For this exercise, write out each entry below exactly as it reads.

(Stored entries)
BEGIN

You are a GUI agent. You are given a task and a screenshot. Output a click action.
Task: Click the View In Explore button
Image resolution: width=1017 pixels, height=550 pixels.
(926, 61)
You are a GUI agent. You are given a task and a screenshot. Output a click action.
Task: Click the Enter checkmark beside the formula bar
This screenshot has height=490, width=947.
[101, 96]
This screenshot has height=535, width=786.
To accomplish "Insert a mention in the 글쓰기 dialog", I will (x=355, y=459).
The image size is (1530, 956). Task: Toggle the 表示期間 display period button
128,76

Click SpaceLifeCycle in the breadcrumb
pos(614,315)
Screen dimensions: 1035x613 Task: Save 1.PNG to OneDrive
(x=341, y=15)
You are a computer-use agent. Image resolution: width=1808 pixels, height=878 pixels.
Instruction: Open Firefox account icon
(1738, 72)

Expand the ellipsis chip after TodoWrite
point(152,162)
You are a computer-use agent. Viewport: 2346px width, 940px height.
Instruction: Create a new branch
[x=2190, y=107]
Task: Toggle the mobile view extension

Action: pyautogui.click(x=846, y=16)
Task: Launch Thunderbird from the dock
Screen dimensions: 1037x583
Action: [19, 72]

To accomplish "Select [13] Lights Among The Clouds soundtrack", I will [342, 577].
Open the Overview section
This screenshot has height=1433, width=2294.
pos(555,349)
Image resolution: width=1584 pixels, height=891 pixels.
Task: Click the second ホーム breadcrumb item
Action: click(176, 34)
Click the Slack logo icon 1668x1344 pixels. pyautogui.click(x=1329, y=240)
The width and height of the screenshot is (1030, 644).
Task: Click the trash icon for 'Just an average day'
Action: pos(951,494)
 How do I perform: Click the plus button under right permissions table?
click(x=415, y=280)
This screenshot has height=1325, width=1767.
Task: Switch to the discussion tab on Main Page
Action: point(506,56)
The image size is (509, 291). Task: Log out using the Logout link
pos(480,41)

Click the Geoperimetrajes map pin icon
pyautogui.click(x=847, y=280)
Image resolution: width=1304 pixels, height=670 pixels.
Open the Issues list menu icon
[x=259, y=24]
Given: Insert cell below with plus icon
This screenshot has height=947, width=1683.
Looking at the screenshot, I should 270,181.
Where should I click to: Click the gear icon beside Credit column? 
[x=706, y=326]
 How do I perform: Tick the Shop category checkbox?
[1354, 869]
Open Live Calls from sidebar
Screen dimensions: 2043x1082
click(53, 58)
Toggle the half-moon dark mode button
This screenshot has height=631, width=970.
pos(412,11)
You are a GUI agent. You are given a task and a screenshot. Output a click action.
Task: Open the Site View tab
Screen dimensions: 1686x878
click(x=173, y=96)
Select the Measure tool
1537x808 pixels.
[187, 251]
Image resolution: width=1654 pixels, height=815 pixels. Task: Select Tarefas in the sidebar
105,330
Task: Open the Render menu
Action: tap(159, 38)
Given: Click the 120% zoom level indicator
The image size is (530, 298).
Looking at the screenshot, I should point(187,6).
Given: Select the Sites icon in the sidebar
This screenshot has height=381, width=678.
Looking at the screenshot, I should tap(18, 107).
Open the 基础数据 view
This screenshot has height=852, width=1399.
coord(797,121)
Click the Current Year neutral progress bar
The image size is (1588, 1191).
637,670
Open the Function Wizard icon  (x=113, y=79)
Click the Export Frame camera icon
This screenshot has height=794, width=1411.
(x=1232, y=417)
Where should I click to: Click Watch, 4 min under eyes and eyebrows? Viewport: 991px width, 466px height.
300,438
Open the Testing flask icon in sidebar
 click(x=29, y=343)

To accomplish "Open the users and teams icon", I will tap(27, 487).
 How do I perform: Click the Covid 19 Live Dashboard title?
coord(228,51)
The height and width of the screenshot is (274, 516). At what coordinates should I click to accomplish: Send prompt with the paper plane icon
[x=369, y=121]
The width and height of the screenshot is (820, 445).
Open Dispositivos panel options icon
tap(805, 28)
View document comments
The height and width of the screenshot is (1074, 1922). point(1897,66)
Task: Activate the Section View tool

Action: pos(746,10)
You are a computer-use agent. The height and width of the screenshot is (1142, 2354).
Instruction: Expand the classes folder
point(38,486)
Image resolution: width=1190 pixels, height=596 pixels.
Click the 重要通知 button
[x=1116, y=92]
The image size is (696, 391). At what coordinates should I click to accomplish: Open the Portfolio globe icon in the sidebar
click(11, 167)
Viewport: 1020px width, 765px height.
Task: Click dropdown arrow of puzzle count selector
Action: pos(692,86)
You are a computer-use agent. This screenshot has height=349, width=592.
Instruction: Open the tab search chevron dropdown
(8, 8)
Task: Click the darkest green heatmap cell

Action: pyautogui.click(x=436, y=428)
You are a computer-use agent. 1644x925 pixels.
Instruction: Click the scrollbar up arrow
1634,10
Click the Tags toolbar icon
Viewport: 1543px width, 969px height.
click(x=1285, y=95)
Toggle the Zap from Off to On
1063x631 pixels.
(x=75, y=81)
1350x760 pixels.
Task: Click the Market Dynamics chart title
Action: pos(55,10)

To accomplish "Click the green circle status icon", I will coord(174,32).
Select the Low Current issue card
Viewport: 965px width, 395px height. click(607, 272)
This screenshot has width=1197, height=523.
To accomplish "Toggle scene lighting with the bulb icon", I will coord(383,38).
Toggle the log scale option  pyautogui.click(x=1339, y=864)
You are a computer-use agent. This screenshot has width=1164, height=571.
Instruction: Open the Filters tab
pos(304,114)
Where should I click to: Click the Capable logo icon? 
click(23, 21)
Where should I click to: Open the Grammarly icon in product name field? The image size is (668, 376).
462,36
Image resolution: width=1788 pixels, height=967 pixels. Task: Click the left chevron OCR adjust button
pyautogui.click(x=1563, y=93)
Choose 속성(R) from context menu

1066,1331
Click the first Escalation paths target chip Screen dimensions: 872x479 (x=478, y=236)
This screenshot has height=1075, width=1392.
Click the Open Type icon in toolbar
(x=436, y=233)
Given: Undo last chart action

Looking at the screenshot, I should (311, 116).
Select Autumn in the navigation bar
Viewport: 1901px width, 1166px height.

END

| YOUR RESPONSE |
You are a GUI agent. You are given a task and a screenshot. Output a click action.
Task: Click the View In Explore button
Image resolution: width=1017 pixels, height=550 pixels.
(926, 61)
You are a GUI agent. You are given a task and a screenshot. Output a click action.
Task: Click the Enter checkmark beside the formula bar
This screenshot has height=490, width=947.
[101, 96]
This screenshot has height=535, width=786.
To accomplish "Insert a mention in the 글쓰기 dialog", I will (x=355, y=459).
The image size is (1530, 956). Task: Toggle the 表示期間 display period button
128,76

Click SpaceLifeCycle in the breadcrumb
pos(614,315)
Screen dimensions: 1035x613 Task: Save 1.PNG to OneDrive
(x=341, y=15)
You are a computer-use agent. Image resolution: width=1808 pixels, height=878 pixels.
Instruction: Open Firefox account icon
(1738, 72)

Expand the ellipsis chip after TodoWrite
point(152,162)
You are a computer-use agent. Viewport: 2346px width, 940px height.
Instruction: Create a new branch
[x=2190, y=107]
Task: Toggle the mobile view extension

Action: pyautogui.click(x=846, y=16)
Task: Launch Thunderbird from the dock
Screen dimensions: 1037x583
Action: [19, 72]

To accomplish "Select [13] Lights Among The Clouds soundtrack", I will [342, 577].
Open the Overview section
This screenshot has height=1433, width=2294.
pos(555,349)
Image resolution: width=1584 pixels, height=891 pixels.
Task: Click the second ホーム breadcrumb item
Action: click(176, 34)
Click the Slack logo icon 1668x1344 pixels. pyautogui.click(x=1329, y=240)
The width and height of the screenshot is (1030, 644).
Task: Click the trash icon for 'Just an average day'
Action: pos(951,494)
 How do I perform: Click the plus button under right permissions table?
click(x=415, y=280)
This screenshot has height=1325, width=1767.
Task: Switch to the discussion tab on Main Page
Action: point(506,56)
The image size is (509, 291). Task: Log out using the Logout link
pos(480,41)

Click the Geoperimetrajes map pin icon
pyautogui.click(x=847, y=280)
Image resolution: width=1304 pixels, height=670 pixels.
Open the Issues list menu icon
[x=259, y=24]
Given: Insert cell below with plus icon
This screenshot has height=947, width=1683.
Looking at the screenshot, I should 270,181.
Where should I click to: Click the gear icon beside Credit column? 
[x=706, y=326]
 How do I perform: Tick the Shop category checkbox?
[1354, 869]
Open Live Calls from sidebar
Screen dimensions: 2043x1082
click(53, 58)
Toggle the half-moon dark mode button
This screenshot has height=631, width=970.
pos(412,11)
You are a GUI agent. You are given a task and a screenshot. Output a click action.
Task: Open the Site View tab
Screen dimensions: 1686x878
click(x=173, y=96)
Select the Measure tool
1537x808 pixels.
[187, 251]
Image resolution: width=1654 pixels, height=815 pixels. Task: Select Tarefas in the sidebar
105,330
Task: Open the Render menu
Action: tap(159, 38)
Given: Click the 120% zoom level indicator
The image size is (530, 298).
Looking at the screenshot, I should point(187,6).
Given: Select the Sites icon in the sidebar
This screenshot has height=381, width=678.
Looking at the screenshot, I should tap(18, 107).
Open the 基础数据 view
This screenshot has height=852, width=1399.
coord(797,121)
Click the Current Year neutral progress bar
The image size is (1588, 1191).
637,670
Open the Function Wizard icon  (x=113, y=79)
Click the Export Frame camera icon
This screenshot has height=794, width=1411.
(x=1232, y=417)
Where should I click to: Click Watch, 4 min under eyes and eyebrows? Viewport: 991px width, 466px height.
300,438
Open the Testing flask icon in sidebar
 click(x=29, y=343)

To accomplish "Open the users and teams icon", I will tap(27, 487).
 How do I perform: Click the Covid 19 Live Dashboard title?
coord(228,51)
The height and width of the screenshot is (274, 516). At what coordinates should I click to accomplish: Send prompt with the paper plane icon
[x=369, y=121]
The width and height of the screenshot is (820, 445).
Open Dispositivos panel options icon
tap(805, 28)
View document comments
The height and width of the screenshot is (1074, 1922). point(1897,66)
Task: Activate the Section View tool

Action: pos(746,10)
You are a computer-use agent. The height and width of the screenshot is (1142, 2354).
Instruction: Expand the classes folder
point(38,486)
Image resolution: width=1190 pixels, height=596 pixels.
Click the 重要通知 button
[x=1116, y=92]
The image size is (696, 391). At what coordinates should I click to accomplish: Open the Portfolio globe icon in the sidebar
click(11, 167)
Viewport: 1020px width, 765px height.
Task: Click dropdown arrow of puzzle count selector
Action: pos(692,86)
You are a computer-use agent. This screenshot has height=349, width=592.
Instruction: Open the tab search chevron dropdown
(8, 8)
Task: Click the darkest green heatmap cell

Action: pyautogui.click(x=436, y=428)
You are a computer-use agent. 1644x925 pixels.
Instruction: Click the scrollbar up arrow
1634,10
Click the Tags toolbar icon
Viewport: 1543px width, 969px height.
click(x=1285, y=95)
Toggle the Zap from Off to On
1063x631 pixels.
(x=75, y=81)
1350x760 pixels.
Task: Click the Market Dynamics chart title
Action: pos(55,10)

To accomplish "Click the green circle status icon", I will coord(174,32).
Select the Low Current issue card
Viewport: 965px width, 395px height. click(607, 272)
This screenshot has width=1197, height=523.
To accomplish "Toggle scene lighting with the bulb icon", I will coord(383,38).
Toggle the log scale option  pyautogui.click(x=1339, y=864)
You are a computer-use agent. This screenshot has width=1164, height=571.
Instruction: Open the Filters tab
pos(304,114)
Where should I click to: Click the Capable logo icon? 
click(23, 21)
Where should I click to: Open the Grammarly icon in product name field? The image size is (668, 376).
462,36
Image resolution: width=1788 pixels, height=967 pixels. Task: Click the left chevron OCR adjust button
pyautogui.click(x=1563, y=93)
Choose 속성(R) from context menu

1066,1331
Click the first Escalation paths target chip Screen dimensions: 872x479 (x=478, y=236)
This screenshot has height=1075, width=1392.
Click the Open Type icon in toolbar
(x=436, y=233)
Given: Undo last chart action

Looking at the screenshot, I should (311, 116).
Select Autumn in the navigation bar
Viewport: 1901px width, 1166px height.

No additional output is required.